Let’s unpack the legal reality of salary structuring under India’s New Labour Codes.
1. The End of the Allowance-Heavy Structure
Under the Code on Wages, 2019 and the Social Security Code, 2020, the definition of “wages” has been unified and capped to prevent excessive exclusions.
- The 50% Rule: If the sum of excluded components (HRA, travel, commission, etc.) exceeds 50% of total remuneration, the excess is added back to the wage base.
[Code on Wages, Sec. 2(y) proviso] - The Add-Back Mechanism: This ensures that at least half of the CTC is treated as “wages” for PF, ESI, and gratuity calculations.

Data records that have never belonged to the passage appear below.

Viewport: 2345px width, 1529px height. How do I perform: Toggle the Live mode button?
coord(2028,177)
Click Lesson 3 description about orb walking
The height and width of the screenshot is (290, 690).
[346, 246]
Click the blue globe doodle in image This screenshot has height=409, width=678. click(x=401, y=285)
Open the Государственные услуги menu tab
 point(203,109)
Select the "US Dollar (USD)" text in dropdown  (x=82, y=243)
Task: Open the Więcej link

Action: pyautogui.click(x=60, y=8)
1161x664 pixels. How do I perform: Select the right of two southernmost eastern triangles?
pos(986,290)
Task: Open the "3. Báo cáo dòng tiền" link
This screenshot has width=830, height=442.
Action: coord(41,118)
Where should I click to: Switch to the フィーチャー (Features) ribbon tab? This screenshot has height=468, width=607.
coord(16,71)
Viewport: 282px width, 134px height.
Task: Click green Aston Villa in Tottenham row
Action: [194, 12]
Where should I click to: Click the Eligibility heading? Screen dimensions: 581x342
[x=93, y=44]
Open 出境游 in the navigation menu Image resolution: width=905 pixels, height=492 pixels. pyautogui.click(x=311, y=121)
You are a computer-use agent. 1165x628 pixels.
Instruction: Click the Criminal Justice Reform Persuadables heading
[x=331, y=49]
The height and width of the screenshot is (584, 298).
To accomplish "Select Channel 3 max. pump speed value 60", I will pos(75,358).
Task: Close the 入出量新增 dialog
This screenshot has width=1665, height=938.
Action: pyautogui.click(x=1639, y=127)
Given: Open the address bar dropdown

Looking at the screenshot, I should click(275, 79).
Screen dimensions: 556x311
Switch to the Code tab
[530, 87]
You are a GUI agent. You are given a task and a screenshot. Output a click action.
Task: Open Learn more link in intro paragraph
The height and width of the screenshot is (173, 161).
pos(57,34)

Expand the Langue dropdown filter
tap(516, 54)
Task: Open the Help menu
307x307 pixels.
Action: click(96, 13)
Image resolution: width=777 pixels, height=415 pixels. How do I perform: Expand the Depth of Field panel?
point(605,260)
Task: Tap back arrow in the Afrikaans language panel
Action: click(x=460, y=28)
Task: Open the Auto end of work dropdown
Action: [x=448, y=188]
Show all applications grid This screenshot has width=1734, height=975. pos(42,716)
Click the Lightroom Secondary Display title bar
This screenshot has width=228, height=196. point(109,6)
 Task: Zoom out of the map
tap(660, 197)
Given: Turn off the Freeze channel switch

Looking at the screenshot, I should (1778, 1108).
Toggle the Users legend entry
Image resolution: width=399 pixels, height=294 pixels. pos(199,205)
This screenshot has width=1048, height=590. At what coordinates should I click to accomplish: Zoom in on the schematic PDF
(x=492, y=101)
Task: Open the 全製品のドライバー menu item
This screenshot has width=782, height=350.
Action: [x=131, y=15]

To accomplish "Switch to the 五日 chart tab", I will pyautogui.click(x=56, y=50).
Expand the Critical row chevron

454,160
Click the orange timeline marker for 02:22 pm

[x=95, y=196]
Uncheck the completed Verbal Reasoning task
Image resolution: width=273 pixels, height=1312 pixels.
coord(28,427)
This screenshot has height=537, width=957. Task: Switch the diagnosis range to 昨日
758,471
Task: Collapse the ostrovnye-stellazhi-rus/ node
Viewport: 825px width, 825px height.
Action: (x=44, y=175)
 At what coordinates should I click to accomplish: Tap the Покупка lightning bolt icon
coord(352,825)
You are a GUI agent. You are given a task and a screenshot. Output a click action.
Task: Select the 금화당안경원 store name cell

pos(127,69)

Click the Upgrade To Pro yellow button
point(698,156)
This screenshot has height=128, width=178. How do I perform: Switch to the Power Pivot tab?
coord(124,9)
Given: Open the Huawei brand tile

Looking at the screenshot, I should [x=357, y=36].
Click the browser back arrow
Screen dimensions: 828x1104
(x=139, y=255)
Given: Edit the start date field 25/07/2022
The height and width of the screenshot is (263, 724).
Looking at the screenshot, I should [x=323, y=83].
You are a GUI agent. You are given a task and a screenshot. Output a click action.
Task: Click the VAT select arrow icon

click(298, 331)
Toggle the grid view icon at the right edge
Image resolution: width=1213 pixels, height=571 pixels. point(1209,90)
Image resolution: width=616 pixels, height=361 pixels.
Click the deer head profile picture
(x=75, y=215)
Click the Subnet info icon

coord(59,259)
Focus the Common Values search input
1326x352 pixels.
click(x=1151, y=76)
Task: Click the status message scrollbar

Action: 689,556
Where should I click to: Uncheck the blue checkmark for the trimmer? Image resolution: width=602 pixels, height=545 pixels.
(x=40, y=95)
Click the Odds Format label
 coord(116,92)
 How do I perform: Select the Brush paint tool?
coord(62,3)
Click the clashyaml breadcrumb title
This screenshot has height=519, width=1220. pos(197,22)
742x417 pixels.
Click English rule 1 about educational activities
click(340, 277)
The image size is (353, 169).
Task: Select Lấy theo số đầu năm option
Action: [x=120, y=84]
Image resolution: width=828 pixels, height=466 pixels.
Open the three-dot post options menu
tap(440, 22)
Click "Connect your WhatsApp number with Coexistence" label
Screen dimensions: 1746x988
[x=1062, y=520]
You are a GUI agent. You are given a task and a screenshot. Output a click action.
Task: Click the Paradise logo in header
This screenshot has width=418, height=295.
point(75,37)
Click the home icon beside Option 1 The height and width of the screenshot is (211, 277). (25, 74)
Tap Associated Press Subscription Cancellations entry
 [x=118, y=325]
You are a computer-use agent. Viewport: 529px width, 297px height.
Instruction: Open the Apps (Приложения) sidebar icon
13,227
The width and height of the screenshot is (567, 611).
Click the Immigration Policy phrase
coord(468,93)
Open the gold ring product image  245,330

[Social Security Code, Sec. 2(78)]
You can still label allowances for internal tracking, but for statutory purposes, the government recalculates your wage base if exclusions breach the 50% threshold.
2. The Supreme Court’s Universality Test
Even before the Codes were fully notified, the Supreme Court clarified wage treatment in the landmark Vivekananda Vidyamandir case (2019).
- Universality Principle: If an allowance is paid ordinarily, universally, and necessarily to all employees in a category, it qualifies as “basic wages” for PF.
[EPF Act, 1952 + SC Judgment: Vivekananda Vidyamandir] - 2026 Reality: If you split a ₹50,000 salary into ₹15,000 Basic and ₹35,000 “Management Allowance,” and that allowance is paid to all staff, EPFO will merge it and issue a notice for under-contribution.
3. The Dual Wage Problem
We’re in a transition phase:
- Gratuity & ESI: Governed by the new Codes and the 50% wage rule.
- PF: Still governed by the EPF Act and Supreme Court jurisprudence — until fully subsumed by the Social Security Code.
This creates a compliance challenge: different wage bases for different benefits. Attempting to “split” salary now often leads to administrative complexity and audit risk.
4. The Safer Path: Unified Compliance Structure
Most consultants now recommend:
- Avoiding allowance-heavy splits
- Aligning PF, ESI, and gratuity on a common wage base
- Using transparent salary slips with statutory references
This reduces litigation risk and simplifies audits under the New Labour Codes.
Conclusion: The old salary playbook is no longer legally safe. The New Labour Codes and Supreme Court rulings have closed the loopholes. A unified, transparent wage structure is now the gold standard for compliance.
Disclaimer: This content is provided for educational and informational purposes only and does not constitute legal advice. While we aim for 100% legal integrity, labour laws in India are subject to state-specific notifications and judicial review. Please consult with a legal professional before implementing major payroll changes.